The report also notes revelations from Project Pegasus, which discovered last year that spyware had been used to target government officials and journalists, among others. Last month, the European Parliament launched a committee to investigate the potential purchase and deployment of the technology by the governments of EU countries.
Structurally, notes the CoE, the media are also under threat. According to the report, the models of media capture long practiced in Turkey, Azerbaijan and Russia are now being emulated by the leaders of other states, including Hungary and Poland, and tThe independence of public service media governance and funding is also increasingly under threat.
“We call on member states to implement the Council of Europe standards for public service media at national level, to refrain from any direct or indirect pressure on their independence and to protect journalists against violence and harassment,” Nicola Frank, head of Institutional and International Relations at the European Broadcasting Union, another of the report’s partner organisations, told EURACTIV.
The report also covers the abusive deployment of SLAPPs (Strategic Lawsuits Against Public Participation), long and costly litigation brought by powerful officials or businessmen against journalists and activists to obstruct their work. On Wednesday, the Commission is set to issue its long-awaited anti-SLAPP directive to stem the tide of such cases.
The EU is expected to publish a media freedom law this summer, designed to put in place guarantees on media pluralism and independence.

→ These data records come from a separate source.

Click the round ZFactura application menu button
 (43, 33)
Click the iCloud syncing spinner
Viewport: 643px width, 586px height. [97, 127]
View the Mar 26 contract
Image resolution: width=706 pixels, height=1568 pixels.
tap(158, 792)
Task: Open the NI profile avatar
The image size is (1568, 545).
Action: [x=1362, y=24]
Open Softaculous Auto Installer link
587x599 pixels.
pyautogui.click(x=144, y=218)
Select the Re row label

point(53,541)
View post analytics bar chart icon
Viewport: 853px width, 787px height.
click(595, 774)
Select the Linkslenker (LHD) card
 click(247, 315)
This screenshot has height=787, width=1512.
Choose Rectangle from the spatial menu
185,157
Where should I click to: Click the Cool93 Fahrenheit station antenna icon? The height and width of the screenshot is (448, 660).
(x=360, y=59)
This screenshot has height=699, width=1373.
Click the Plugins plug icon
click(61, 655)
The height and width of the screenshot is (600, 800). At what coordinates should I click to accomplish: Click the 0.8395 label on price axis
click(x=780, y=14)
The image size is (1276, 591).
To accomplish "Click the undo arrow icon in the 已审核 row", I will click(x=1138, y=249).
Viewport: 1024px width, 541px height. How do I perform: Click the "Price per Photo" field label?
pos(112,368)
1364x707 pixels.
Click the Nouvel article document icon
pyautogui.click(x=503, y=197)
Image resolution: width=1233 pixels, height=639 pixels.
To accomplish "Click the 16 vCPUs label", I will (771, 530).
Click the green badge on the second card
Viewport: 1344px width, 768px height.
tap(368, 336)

In September, the Commission published a non-binding recommendation on the safety of journalists, setting out measures that EU countries could take to better protect their media workers, including by providing greater physical and legal protection and enhanced psychological and cyber support.
EFJ’s Gutiérrez told EURACTIV that the implementation continues to fail. “States cannot be complicit in this situation by remaining passive,” he said.